In this aspect, the present investigation attempts to identify the effects of Zn²⁺ doping on structural, morphological, opto-magnetic, and catalytic properties of spinel CoFe₂O₄ NPs by microwave combustion method using urea as the fuel. The as-prepared samples were characterized by powder X-ray diffraction (XRD), Rietveld analysis, Fourier transform infrared (FT-IR), high-resolution scanning electron microscopy (HR-SEM), transmission electron microscopy (HR-TEM), energy dispersive X-ray (EDX) spectroscopy, selected area electron diffraction (SAED) pattern, UV-Visible diffuse reflectance spectra (DRS), photoluminescence (PL) spectra, and vibrating sample magnetometer (VSM) techniques, and the obtained results are discussed herein. The final product formed by the catalytic oxidation of benzyl alcohol into benzaldehyde was characterized by gas chromatography (GC). Catalytic oxidation activity tests were carried out and reported the influence of dopant (Zn²⁺) on the catalytic activity of spinel CoFe₂O₄. The best activity and selectivity towards catalytic oxidation of benzyl alcohol into benzaldehyde were observed.

■ Stated goal 1: According to the abstract on zinc-doped cobalt ferrite nanoparticles, what fuel did the microwave combustion method use?
■ Stated goal 2: Reproduce the records between the line containing "The width and height of the screenshot is (812, 402)." and the line containing "Action: 770,514", inclusive.

■ Data shown:

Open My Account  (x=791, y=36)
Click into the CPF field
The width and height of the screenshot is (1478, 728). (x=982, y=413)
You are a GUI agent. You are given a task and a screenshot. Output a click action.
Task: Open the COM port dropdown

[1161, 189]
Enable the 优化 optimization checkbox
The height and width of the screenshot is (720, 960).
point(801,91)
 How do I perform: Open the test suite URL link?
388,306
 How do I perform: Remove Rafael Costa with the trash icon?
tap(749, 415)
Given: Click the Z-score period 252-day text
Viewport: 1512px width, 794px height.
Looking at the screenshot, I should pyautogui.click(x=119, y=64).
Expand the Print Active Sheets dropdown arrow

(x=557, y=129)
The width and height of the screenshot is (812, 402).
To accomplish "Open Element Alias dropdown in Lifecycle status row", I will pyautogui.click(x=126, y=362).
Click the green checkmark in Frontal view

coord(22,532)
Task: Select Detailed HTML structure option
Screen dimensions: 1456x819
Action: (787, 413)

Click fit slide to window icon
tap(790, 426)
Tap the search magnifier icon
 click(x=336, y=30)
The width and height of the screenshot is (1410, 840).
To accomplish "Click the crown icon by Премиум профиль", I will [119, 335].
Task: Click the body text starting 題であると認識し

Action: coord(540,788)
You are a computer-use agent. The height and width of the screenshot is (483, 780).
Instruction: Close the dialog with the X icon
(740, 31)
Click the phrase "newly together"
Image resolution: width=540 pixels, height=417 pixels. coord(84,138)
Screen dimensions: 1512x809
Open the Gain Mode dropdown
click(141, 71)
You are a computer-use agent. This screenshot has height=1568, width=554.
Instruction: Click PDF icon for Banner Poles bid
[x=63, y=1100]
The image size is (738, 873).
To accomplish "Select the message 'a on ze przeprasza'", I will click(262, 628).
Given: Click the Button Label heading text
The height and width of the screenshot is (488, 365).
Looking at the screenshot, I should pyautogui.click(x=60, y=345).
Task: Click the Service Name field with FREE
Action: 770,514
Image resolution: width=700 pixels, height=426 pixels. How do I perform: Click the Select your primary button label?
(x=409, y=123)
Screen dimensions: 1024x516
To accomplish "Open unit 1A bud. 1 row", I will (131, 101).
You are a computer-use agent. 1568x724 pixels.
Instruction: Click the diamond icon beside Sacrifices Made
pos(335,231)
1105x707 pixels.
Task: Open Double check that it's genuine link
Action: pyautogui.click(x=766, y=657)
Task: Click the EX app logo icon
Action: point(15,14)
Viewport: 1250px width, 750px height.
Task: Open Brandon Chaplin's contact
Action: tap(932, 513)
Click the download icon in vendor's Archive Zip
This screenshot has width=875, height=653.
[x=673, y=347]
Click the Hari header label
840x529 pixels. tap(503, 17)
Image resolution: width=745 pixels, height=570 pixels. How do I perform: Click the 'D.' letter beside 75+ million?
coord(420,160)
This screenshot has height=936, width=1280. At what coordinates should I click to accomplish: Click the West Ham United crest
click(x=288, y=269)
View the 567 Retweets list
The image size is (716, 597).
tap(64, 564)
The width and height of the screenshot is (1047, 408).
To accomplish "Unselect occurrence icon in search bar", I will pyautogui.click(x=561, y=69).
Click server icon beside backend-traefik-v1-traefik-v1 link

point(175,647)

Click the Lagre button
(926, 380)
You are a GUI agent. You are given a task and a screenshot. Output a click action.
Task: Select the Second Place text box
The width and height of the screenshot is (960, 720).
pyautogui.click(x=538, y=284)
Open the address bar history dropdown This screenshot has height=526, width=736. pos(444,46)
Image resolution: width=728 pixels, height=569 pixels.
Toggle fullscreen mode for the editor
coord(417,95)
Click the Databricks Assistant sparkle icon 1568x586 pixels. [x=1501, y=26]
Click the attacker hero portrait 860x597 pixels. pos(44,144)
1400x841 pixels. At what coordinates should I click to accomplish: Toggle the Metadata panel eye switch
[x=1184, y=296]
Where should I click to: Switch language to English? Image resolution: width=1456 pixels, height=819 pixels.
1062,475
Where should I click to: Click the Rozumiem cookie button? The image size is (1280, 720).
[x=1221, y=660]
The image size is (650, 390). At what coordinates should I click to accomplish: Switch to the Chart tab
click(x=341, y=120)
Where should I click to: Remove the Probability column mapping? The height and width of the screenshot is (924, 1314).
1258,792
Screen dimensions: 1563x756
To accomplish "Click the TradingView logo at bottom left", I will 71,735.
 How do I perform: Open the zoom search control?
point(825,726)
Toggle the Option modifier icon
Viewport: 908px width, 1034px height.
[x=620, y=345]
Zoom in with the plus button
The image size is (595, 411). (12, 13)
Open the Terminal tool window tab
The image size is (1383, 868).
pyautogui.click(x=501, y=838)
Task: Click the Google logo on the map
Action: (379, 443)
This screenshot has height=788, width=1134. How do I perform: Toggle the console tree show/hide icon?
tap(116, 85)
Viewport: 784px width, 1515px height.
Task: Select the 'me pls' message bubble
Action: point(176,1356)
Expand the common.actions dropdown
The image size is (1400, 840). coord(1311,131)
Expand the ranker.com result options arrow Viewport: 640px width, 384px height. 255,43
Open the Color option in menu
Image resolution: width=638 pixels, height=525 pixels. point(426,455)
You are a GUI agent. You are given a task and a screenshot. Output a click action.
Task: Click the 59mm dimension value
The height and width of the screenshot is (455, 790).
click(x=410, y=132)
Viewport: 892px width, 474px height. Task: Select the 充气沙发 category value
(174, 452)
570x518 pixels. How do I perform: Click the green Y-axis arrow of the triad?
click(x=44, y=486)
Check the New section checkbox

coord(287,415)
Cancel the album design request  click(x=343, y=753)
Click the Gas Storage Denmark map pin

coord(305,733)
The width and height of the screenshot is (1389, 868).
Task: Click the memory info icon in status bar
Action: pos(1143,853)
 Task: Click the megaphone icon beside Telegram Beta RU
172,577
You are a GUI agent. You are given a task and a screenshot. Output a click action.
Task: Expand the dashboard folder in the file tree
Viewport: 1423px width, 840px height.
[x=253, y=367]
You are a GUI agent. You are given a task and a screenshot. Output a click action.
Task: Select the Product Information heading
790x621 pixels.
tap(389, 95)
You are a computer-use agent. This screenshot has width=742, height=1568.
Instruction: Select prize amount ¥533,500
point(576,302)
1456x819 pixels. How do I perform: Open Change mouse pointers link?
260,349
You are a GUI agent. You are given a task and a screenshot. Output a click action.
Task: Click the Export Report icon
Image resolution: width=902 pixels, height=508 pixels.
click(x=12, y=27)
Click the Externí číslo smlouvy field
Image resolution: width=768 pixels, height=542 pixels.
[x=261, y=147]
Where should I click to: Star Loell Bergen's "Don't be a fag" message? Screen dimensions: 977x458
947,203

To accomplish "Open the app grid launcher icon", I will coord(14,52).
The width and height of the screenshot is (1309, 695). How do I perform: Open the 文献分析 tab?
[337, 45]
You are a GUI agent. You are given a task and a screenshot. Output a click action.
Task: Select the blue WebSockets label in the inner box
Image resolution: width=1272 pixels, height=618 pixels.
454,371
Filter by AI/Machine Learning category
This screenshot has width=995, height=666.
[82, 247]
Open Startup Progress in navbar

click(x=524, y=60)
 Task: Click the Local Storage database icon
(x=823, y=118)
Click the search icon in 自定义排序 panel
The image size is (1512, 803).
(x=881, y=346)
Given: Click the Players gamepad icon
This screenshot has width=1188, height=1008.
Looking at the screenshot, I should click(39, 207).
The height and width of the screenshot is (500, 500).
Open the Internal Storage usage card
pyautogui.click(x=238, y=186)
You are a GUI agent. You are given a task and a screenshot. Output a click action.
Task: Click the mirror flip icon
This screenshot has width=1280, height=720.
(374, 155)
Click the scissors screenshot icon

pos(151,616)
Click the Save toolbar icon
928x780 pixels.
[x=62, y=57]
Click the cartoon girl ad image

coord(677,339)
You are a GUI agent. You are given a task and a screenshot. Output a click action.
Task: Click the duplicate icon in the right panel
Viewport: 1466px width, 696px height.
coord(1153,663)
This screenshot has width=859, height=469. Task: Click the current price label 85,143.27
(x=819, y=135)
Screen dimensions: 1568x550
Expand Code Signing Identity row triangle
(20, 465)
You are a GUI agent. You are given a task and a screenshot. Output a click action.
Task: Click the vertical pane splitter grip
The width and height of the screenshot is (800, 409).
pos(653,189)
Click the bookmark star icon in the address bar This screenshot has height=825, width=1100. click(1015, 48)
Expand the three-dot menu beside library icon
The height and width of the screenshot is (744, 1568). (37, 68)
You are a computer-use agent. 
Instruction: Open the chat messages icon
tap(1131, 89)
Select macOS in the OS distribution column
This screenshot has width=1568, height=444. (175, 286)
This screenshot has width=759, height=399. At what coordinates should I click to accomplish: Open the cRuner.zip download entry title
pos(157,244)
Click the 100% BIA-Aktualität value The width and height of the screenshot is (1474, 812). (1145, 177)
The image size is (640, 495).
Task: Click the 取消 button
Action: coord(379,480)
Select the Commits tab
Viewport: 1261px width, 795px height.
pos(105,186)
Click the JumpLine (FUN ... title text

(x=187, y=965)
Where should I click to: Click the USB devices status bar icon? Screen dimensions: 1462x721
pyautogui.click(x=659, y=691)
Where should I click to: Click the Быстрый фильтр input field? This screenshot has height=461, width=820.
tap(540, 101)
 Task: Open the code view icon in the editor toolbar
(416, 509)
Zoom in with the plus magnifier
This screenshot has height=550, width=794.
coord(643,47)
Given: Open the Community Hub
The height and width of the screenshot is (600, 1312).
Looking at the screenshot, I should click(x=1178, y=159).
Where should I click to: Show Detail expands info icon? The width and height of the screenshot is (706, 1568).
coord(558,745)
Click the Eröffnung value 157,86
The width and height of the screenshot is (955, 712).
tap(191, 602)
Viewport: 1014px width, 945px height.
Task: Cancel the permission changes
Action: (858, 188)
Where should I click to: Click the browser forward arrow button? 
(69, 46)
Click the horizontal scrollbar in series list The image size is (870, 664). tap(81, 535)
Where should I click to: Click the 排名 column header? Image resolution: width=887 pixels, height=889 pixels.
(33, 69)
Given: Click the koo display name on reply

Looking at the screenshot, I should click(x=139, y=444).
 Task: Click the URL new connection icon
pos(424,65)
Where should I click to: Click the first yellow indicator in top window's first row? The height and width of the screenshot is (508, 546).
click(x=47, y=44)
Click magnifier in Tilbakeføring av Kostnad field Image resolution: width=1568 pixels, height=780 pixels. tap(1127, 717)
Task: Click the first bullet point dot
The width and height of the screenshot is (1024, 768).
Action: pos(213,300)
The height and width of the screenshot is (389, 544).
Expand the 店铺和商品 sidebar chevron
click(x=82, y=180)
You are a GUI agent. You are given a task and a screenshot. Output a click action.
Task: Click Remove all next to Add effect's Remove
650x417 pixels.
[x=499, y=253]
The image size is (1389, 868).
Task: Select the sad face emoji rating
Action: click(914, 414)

■ Output 1: Urea

■ Output 2:
The width and height of the screenshot is (812, 402).
To accomplish "Open Element Alias dropdown in Lifecycle status row", I will pyautogui.click(x=126, y=362).
Click the green checkmark in Frontal view

coord(22,532)
Task: Select Detailed HTML structure option
Screen dimensions: 1456x819
Action: (787, 413)

Click fit slide to window icon
tap(790, 426)
Tap the search magnifier icon
 click(x=336, y=30)
The width and height of the screenshot is (1410, 840).
To accomplish "Click the crown icon by Премиум профиль", I will [119, 335].
Task: Click the body text starting 題であると認識し

Action: coord(540,788)
You are a computer-use agent. The height and width of the screenshot is (483, 780).
Instruction: Close the dialog with the X icon
(740, 31)
Click the phrase "newly together"
Image resolution: width=540 pixels, height=417 pixels. coord(84,138)
Screen dimensions: 1512x809
Open the Gain Mode dropdown
click(141, 71)
You are a computer-use agent. This screenshot has height=1568, width=554.
Instruction: Click PDF icon for Banner Poles bid
[x=63, y=1100]
The image size is (738, 873).
To accomplish "Select the message 'a on ze przeprasza'", I will click(262, 628).
Given: Click the Button Label heading text
The height and width of the screenshot is (488, 365).
Looking at the screenshot, I should pyautogui.click(x=60, y=345).
Task: Click the Service Name field with FREE
Action: 770,514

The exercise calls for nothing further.